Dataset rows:
------------------------
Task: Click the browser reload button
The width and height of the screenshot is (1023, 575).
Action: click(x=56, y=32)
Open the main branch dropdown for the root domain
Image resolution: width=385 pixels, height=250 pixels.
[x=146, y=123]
------------------------
:: WHAT YOU WILL DO ::
Rewrite all of these lines with "reload" changed to "refresh", leaving every other part untouched.

:: PROBLEM SOLUTION ::
Task: Click the browser refresh button
The width and height of the screenshot is (1023, 575).
Action: click(x=56, y=32)
Open the main branch dropdown for the root domain
Image resolution: width=385 pixels, height=250 pixels.
[x=146, y=123]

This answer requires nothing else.